Actually, I have found some solace. Pandemic, a Netflix docu-series is outstanding. It puts the average person, the non-virologist, in the picture with what we are dealing with. Filmed in 2019, it follows several teams of scientists around the world, as they search for a way to stop what has now happened. I now follow some of these scientists on Twitter. They’ve been the few credible voices I now want in my life: Dr Jacob Glanville (@CurlyJungleJake) and Sarah Ives (@sives54), as well as pathogen preparedness expert Dr Syra Madad (@syramadad) currently overseeing New York’s response to the disease. These three scientists have been my go-to people in these weeks. They upload data and papers I feel I should read.

Like many, I’ve been watching the Tories have the rug pulled from under them; “profit is less important than life” says Zoe Williams in today’s Guardian. The Conservatives, as a group ideology, are having such an obvious failure in terms of human principle. It’s taken this, a frigging global pandemic, to hurt them. Capitalists need workers, but how can they capitalise if all the workers are either ill, dying, or locked indoors? Covid-19 is a leveller. The Tory press have even turned rogue. Murdoch has slayed Boris in the Sunday Times and his shoddy approach to the virus early on. Piers Morgan has also turned leftie, savaging Hancock and co, on live breakfast time TV. A friend of Trump, he’s laid into Trump too. The NHS, limping and barely standing, is now a cherished pillar of our society. The first Thursday we all clapped I was brought to tears. Middle class, living in the East End, my neighborhood is edgy at the best of times. These days, I feel more bonded with my neighbours. To date, £28 million was raised by an ex army Captain Tom Moore, walking laps of his garden, great except that the NHS isn’t a charity.

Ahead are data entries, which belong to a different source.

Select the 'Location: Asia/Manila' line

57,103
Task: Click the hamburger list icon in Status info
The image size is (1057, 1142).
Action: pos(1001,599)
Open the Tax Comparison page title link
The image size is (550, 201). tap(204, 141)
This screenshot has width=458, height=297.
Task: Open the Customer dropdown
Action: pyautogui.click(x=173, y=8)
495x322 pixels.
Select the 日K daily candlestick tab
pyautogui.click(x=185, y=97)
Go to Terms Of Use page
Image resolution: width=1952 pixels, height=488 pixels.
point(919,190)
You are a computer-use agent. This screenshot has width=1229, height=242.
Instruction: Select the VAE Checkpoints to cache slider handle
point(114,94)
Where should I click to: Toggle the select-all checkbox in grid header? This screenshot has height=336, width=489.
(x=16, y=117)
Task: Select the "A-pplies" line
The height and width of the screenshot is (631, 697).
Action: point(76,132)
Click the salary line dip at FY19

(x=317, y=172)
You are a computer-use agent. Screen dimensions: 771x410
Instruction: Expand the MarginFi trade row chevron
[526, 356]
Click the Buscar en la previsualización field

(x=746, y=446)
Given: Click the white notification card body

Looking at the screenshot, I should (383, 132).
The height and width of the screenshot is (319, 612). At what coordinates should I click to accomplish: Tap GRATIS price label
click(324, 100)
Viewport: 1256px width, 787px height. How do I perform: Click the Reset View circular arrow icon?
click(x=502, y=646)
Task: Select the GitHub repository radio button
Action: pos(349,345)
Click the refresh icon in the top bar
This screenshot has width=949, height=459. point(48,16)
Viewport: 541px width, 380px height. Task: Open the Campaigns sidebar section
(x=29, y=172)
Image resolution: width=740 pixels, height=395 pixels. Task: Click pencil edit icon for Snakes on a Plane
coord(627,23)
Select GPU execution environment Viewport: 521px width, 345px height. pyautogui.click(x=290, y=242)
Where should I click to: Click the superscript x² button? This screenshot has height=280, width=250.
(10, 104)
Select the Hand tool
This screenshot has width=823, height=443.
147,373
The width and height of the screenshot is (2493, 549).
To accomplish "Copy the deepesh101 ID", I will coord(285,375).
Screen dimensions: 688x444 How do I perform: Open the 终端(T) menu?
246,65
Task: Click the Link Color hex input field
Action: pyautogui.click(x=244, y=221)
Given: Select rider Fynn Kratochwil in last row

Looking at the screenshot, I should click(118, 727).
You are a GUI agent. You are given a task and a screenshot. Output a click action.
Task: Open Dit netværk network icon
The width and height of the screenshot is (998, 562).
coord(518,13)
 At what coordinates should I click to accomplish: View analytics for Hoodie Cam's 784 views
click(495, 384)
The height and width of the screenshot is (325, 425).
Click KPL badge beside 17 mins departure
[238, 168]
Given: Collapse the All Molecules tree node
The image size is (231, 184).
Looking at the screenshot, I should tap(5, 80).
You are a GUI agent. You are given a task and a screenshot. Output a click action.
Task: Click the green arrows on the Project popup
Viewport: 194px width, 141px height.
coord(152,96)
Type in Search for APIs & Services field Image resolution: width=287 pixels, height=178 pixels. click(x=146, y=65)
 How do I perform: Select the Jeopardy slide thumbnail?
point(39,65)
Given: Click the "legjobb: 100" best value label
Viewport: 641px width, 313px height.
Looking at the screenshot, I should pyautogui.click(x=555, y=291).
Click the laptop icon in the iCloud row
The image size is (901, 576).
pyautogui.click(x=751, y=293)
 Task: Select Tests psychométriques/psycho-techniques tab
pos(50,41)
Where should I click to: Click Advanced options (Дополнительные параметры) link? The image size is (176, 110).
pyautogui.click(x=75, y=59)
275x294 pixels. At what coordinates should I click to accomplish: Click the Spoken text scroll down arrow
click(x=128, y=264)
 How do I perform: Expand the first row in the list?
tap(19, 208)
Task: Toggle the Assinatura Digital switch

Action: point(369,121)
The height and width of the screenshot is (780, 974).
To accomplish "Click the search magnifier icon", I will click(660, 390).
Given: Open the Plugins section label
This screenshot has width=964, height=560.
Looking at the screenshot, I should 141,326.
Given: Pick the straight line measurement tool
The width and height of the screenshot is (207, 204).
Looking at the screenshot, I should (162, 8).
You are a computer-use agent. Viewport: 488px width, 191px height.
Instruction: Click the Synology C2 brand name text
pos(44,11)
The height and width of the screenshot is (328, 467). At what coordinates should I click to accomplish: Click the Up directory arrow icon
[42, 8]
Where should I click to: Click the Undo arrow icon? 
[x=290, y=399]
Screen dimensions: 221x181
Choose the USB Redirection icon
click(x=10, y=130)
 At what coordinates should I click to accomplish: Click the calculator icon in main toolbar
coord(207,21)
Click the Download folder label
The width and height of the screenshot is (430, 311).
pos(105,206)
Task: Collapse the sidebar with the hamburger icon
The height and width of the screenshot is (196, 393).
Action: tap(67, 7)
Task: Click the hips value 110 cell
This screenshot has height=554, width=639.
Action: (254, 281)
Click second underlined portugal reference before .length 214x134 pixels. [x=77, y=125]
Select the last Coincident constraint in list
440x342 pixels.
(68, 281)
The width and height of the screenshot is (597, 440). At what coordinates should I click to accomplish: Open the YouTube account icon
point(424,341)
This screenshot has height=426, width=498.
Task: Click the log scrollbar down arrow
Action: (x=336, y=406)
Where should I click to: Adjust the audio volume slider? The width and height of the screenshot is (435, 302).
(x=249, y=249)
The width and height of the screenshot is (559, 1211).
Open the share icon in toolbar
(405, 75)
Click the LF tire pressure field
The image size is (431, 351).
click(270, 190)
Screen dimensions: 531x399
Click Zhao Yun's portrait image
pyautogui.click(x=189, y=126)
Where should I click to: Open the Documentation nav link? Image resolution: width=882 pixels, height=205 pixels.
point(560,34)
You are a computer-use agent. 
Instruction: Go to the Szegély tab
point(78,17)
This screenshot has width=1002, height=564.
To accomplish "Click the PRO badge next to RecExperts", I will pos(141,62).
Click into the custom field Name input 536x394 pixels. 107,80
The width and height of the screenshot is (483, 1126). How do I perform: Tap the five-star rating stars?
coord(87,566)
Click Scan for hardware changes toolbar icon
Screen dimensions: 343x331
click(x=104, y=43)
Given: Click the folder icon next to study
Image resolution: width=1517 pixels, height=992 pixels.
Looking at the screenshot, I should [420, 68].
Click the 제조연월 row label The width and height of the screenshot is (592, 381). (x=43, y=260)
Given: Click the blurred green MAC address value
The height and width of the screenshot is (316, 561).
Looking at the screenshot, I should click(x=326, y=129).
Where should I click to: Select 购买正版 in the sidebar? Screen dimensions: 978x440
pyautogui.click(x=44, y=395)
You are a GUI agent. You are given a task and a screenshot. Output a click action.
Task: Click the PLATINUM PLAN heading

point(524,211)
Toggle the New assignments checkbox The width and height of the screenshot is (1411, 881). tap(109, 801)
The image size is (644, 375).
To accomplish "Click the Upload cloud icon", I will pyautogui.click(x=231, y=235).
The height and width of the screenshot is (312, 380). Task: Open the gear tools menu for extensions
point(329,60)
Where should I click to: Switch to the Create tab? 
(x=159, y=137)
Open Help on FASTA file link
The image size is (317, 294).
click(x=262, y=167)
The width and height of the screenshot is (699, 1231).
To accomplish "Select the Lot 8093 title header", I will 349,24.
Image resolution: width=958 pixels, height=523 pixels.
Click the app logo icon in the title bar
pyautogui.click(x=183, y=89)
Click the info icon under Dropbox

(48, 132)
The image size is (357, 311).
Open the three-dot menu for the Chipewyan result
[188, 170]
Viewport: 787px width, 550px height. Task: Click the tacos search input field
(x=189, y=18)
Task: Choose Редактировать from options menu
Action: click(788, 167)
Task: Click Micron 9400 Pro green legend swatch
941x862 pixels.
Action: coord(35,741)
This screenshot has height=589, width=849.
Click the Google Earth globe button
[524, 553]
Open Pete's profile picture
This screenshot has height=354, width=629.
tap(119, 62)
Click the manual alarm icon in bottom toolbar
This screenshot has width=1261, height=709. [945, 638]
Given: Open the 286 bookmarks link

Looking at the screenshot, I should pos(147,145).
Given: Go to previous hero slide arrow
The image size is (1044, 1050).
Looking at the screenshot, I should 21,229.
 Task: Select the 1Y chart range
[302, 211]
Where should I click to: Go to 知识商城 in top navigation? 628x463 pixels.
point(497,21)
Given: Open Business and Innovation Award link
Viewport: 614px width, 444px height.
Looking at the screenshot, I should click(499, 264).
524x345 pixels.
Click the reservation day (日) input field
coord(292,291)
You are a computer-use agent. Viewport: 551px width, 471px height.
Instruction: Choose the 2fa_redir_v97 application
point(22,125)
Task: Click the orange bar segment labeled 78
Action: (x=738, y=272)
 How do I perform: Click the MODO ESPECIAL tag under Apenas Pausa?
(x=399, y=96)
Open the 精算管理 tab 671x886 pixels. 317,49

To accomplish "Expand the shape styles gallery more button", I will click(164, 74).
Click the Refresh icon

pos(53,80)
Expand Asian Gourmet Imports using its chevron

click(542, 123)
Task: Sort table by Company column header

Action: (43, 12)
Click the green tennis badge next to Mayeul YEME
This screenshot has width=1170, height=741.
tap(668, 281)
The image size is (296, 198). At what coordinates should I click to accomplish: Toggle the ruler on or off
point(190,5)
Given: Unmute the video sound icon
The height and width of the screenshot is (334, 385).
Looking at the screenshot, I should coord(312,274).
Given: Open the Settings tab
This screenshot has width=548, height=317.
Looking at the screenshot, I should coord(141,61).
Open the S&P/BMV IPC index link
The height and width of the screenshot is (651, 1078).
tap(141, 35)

However, these shifts in POV high up are what has kept me hopeful in all of this. Surely Boris has been somewhat humbled, what with being saved from the jaws of death by the NHS, being tended to so tenderly by two immigrants? In his speech to the nation after he left hospital, he mentioned the word ‘love’ twice. But no one believes he might have softened. As a co-founder of XRWritersRebel, I hope, post Covid-19, we will see a new green deal and a substantial change towards how mankind cares for the planet. But for now, lockdown is best managed one day at a time. We face many more weeks of it, and, for those of us who are high risk, maybe many months. Tomorrow will be a good day. I will turn fifty-five.

@moniqueroffey

First posted: Thursday, May 21st, 2020.